Given information.
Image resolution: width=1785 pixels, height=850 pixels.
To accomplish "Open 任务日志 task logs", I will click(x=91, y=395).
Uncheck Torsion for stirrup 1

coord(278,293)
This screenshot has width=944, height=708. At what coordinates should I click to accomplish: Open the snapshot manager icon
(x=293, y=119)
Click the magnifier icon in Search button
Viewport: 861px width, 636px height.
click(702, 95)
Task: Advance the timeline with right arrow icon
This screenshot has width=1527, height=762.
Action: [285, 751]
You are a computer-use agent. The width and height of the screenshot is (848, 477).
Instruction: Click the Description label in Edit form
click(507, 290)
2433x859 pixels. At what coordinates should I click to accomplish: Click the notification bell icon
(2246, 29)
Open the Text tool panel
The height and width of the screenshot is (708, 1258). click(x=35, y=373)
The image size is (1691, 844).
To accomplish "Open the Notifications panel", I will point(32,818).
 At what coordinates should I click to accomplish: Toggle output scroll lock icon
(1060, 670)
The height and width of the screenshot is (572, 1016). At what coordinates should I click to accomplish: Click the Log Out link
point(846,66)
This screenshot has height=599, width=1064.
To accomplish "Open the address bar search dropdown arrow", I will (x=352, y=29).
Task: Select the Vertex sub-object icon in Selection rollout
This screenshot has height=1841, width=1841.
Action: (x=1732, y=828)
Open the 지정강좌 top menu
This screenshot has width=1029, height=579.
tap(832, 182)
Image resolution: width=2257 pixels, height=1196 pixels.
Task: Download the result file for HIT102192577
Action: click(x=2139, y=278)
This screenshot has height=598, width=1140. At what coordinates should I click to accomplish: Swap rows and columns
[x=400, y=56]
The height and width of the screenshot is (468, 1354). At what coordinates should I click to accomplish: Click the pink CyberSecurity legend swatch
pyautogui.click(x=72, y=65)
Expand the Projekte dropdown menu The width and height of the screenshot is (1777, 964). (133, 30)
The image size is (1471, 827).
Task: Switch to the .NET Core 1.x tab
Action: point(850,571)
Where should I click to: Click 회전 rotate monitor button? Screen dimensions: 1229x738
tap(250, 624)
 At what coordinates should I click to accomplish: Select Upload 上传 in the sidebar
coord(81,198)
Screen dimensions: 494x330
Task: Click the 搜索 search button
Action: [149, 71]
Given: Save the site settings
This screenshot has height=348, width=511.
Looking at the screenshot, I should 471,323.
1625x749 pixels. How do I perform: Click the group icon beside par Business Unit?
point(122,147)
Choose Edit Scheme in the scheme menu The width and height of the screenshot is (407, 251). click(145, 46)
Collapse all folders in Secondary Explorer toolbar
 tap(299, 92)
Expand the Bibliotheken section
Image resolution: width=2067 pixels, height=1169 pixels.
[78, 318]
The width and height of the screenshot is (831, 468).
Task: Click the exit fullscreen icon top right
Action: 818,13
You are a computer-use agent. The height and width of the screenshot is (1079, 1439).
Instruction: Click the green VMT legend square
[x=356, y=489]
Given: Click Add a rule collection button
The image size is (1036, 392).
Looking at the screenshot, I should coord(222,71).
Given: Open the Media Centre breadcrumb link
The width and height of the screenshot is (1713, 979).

What you will do.
All entries are to be output exactly as they stand.

Result of the exercise.
Image resolution: width=1785 pixels, height=850 pixels.
To accomplish "Open 任务日志 task logs", I will click(x=91, y=395).
Uncheck Torsion for stirrup 1

coord(278,293)
This screenshot has width=944, height=708. At what coordinates should I click to accomplish: Open the snapshot manager icon
(x=293, y=119)
Click the magnifier icon in Search button
Viewport: 861px width, 636px height.
click(702, 95)
Task: Advance the timeline with right arrow icon
This screenshot has width=1527, height=762.
Action: [285, 751]
You are a computer-use agent. The width and height of the screenshot is (848, 477).
Instruction: Click the Description label in Edit form
click(507, 290)
2433x859 pixels. At what coordinates should I click to accomplish: Click the notification bell icon
(2246, 29)
Open the Text tool panel
The height and width of the screenshot is (708, 1258). click(x=35, y=373)
The image size is (1691, 844).
To accomplish "Open the Notifications panel", I will point(32,818).
 At what coordinates should I click to accomplish: Toggle output scroll lock icon
(1060, 670)
The height and width of the screenshot is (572, 1016). At what coordinates should I click to accomplish: Click the Log Out link
point(846,66)
This screenshot has height=599, width=1064.
To accomplish "Open the address bar search dropdown arrow", I will (x=352, y=29).
Task: Select the Vertex sub-object icon in Selection rollout
This screenshot has height=1841, width=1841.
Action: (x=1732, y=828)
Open the 지정강좌 top menu
This screenshot has width=1029, height=579.
tap(832, 182)
Image resolution: width=2257 pixels, height=1196 pixels.
Task: Download the result file for HIT102192577
Action: click(x=2139, y=278)
This screenshot has height=598, width=1140. At what coordinates should I click to accomplish: Swap rows and columns
[x=400, y=56]
The height and width of the screenshot is (468, 1354). At what coordinates should I click to accomplish: Click the pink CyberSecurity legend swatch
pyautogui.click(x=72, y=65)
Expand the Projekte dropdown menu The width and height of the screenshot is (1777, 964). (133, 30)
The image size is (1471, 827).
Task: Switch to the .NET Core 1.x tab
Action: point(850,571)
Where should I click to: Click 회전 rotate monitor button? Screen dimensions: 1229x738
tap(250, 624)
 At what coordinates should I click to accomplish: Select Upload 上传 in the sidebar
coord(81,198)
Screen dimensions: 494x330
Task: Click the 搜索 search button
Action: [149, 71]
Given: Save the site settings
This screenshot has height=348, width=511.
Looking at the screenshot, I should 471,323.
1625x749 pixels. How do I perform: Click the group icon beside par Business Unit?
point(122,147)
Choose Edit Scheme in the scheme menu The width and height of the screenshot is (407, 251). click(145, 46)
Collapse all folders in Secondary Explorer toolbar
 tap(299, 92)
Expand the Bibliotheken section
Image resolution: width=2067 pixels, height=1169 pixels.
[78, 318]
The width and height of the screenshot is (831, 468).
Task: Click the exit fullscreen icon top right
Action: 818,13
You are a computer-use agent. The height and width of the screenshot is (1079, 1439).
Instruction: Click the green VMT legend square
[x=356, y=489]
Given: Click Add a rule collection button
The image size is (1036, 392).
Looking at the screenshot, I should coord(222,71).
Given: Open the Media Centre breadcrumb link
The width and height of the screenshot is (1713, 979).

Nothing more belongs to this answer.